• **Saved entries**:
----------------------------------------

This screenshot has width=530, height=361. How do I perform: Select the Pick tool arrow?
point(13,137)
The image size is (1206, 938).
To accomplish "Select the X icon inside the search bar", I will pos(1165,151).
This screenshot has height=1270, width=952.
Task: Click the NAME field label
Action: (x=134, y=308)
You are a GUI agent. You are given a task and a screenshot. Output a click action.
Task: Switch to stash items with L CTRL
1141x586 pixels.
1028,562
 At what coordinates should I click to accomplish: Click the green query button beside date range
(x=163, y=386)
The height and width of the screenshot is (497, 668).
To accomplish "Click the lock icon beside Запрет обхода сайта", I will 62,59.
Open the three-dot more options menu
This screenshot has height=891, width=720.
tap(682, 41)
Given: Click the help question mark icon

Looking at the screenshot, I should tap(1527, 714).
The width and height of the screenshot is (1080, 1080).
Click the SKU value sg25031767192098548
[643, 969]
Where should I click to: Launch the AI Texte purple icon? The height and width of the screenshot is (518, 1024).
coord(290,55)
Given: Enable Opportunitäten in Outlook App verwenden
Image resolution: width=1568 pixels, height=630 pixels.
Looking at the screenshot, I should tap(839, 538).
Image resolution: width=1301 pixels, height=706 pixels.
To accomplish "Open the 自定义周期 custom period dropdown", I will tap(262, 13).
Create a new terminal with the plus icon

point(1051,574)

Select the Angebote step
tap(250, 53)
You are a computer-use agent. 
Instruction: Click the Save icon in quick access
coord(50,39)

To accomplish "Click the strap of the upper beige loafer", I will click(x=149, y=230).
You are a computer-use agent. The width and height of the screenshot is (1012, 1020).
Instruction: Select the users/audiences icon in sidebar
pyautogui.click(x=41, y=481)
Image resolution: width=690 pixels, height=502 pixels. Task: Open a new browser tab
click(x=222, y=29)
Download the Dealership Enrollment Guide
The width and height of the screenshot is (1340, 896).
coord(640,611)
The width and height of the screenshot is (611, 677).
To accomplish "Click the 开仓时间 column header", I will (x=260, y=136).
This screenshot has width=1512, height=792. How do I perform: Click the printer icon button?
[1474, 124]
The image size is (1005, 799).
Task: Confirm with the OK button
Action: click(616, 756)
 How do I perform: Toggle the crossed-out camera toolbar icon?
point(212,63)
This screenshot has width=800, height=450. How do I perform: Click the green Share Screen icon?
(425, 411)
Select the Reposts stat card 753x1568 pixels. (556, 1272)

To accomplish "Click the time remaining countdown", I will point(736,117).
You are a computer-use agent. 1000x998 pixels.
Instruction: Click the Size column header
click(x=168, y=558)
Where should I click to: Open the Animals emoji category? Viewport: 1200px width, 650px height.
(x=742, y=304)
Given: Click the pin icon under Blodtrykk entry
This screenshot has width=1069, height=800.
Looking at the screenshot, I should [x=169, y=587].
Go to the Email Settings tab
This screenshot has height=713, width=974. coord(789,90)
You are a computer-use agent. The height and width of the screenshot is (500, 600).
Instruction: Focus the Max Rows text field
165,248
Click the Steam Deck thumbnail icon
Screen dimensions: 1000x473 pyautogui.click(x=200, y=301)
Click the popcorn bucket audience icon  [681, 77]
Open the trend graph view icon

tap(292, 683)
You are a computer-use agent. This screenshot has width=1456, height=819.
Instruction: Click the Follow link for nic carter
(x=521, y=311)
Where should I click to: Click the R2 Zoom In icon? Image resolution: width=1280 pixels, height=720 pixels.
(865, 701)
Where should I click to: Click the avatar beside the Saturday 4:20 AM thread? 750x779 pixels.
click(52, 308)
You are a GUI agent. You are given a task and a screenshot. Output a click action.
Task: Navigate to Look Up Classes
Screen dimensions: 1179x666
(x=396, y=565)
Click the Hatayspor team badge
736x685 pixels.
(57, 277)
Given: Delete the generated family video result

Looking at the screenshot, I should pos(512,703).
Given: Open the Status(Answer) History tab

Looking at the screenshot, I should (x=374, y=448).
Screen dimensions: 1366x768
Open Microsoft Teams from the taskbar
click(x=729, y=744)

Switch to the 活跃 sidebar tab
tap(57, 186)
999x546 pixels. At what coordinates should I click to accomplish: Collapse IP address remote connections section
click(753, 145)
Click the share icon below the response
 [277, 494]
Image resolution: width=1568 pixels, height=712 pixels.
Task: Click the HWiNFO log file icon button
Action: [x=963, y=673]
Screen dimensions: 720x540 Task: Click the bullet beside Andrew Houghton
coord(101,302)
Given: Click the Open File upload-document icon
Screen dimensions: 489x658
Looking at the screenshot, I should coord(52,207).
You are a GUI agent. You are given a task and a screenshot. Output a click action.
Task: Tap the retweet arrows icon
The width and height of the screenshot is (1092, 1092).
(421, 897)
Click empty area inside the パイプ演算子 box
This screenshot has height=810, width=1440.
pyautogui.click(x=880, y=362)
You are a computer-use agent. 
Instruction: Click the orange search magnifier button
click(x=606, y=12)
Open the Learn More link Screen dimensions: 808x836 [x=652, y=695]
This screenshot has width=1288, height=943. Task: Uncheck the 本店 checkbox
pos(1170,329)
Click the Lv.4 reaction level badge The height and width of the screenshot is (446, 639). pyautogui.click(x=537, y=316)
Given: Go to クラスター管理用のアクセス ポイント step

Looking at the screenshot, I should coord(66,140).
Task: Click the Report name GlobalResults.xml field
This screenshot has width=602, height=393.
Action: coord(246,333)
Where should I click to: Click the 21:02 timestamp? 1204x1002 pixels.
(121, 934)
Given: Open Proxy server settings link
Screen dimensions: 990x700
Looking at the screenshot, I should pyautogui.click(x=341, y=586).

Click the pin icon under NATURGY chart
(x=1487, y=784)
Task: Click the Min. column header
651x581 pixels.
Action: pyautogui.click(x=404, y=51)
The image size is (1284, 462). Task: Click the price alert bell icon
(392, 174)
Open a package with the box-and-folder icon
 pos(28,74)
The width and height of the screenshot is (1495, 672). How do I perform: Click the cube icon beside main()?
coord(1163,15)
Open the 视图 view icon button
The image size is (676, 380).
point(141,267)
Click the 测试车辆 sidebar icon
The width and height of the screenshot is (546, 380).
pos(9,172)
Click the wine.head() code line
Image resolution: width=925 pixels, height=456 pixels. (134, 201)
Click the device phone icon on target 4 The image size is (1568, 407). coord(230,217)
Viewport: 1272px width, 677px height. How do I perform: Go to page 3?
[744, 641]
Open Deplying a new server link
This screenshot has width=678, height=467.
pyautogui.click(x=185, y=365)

----------------------------------------

• **Problem description**:
The reply should consist solely of the lines above from the one that has "Screen dimensions: 1179x666" through the one that has "Given: Click the Open", reproduced exactly.

• **Answer space**:
Screen dimensions: 1179x666
(x=396, y=565)
Click the Hatayspor team badge
736x685 pixels.
(57, 277)
Given: Delete the generated family video result

Looking at the screenshot, I should pos(512,703).
Given: Open the Status(Answer) History tab

Looking at the screenshot, I should (x=374, y=448).
Screen dimensions: 1366x768
Open Microsoft Teams from the taskbar
click(x=729, y=744)

Switch to the 活跃 sidebar tab
tap(57, 186)
999x546 pixels. At what coordinates should I click to accomplish: Collapse IP address remote connections section
click(753, 145)
Click the share icon below the response
 [277, 494]
Image resolution: width=1568 pixels, height=712 pixels.
Task: Click the HWiNFO log file icon button
Action: [x=963, y=673]
Screen dimensions: 720x540 Task: Click the bullet beside Andrew Houghton
coord(101,302)
Given: Click the Open File upload-document icon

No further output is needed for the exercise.